Forensics, 60 points

Don’t be fooled by two 0xffd9 markers. xor is your friend.

Attached file: MountainMan.JPEG

Solution

For this challenge, we are given a JPEG file. By searching a bit in it with a hex editor (I am using HxD Hex Editor), we can’t really find any interesting string. So this must be specific to JPEG.

Let’s dive into the JPEG file structure.

“Don’t be fooled by two 0xffd9 markers.”

Here is an absolutely awesome resource about that. Shout out to the creator of this webpage, I use it all the time in that type of challenge!

For this challenge, we are going to research about only one thing of the whole JPEG file structure: the 0xffd9 marker. This marker is mentioned in the challenge description, so it is probably a lead to the solution.

Let’s look at the resource suggested earlier to find the meaning of this hexadecimal value inside a JPEG image. It is important to know that every marker in a JPEG file starts by a 0xff, meaning we are searching for 0xd9.

0xffd9 meaning

As you can see, the 0xffd9 marker represents the end of the image. The challenge description states that there are maybe two, which seems illogical a file usually has only one end marker… Let’s see what this is about in a hex editor.

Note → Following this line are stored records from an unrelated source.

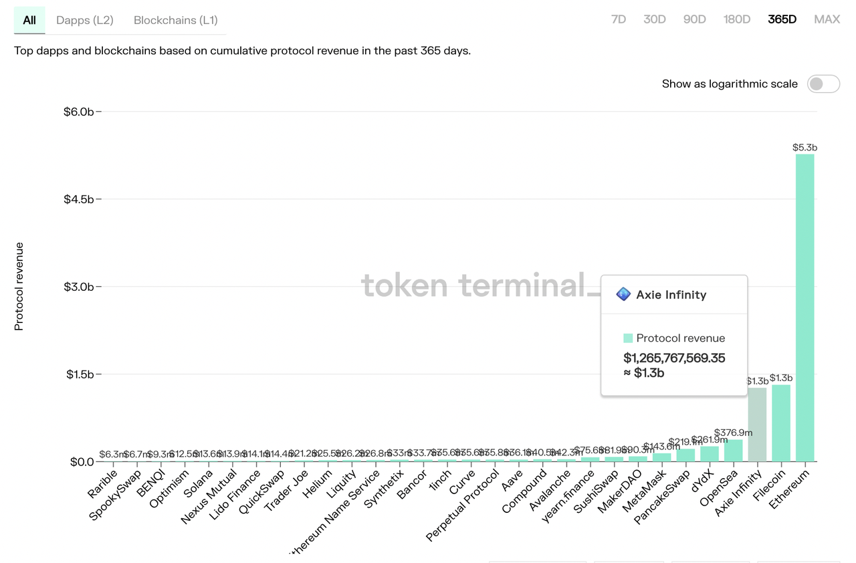Screen dimensions: 856x563
Task: Set time range to 7D
Action: (x=618, y=19)
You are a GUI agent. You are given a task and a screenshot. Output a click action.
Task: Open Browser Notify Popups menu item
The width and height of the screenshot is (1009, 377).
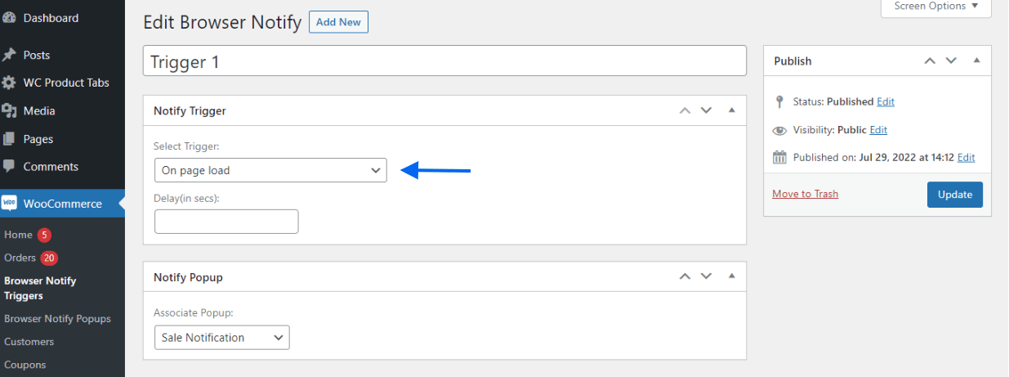point(57,319)
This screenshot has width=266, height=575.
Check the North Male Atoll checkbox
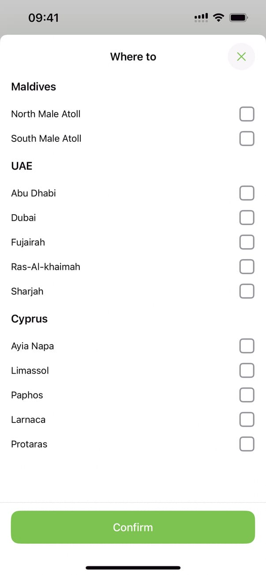(x=247, y=114)
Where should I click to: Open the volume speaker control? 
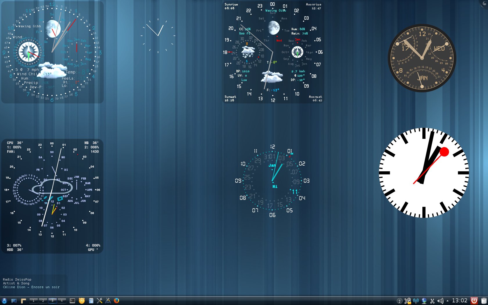click(440, 301)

By looking at the end of the file, we can validate there are actually two EOI (End of Image) markers.

End of the File

The actual true end of the JPEG file is the first one. The second one is only there to fool us into thinking that this one is the actual end, which it isn’t. Notice there is data between those markers, let’s extract it and pass into the second part of this challenge.

“xor is your friend.”

We have found data that doesn’t seem to decode in any readable way. It is stated in the challenge description that “xor is our friend”. Let’s trust that call to and try to brute-force the XOR key used. For this part, I’m going to do exactly what is mentioned as the second method part of my BruXOR writeup. Go read that part if you want to understand more about brute-forcing XOR using CyberChef’s Magic operation.

The CyberChef recipe I am using for this challenge looks like that. (link to it right here)

CyberChef Solution

This has worked, we have now got the flag!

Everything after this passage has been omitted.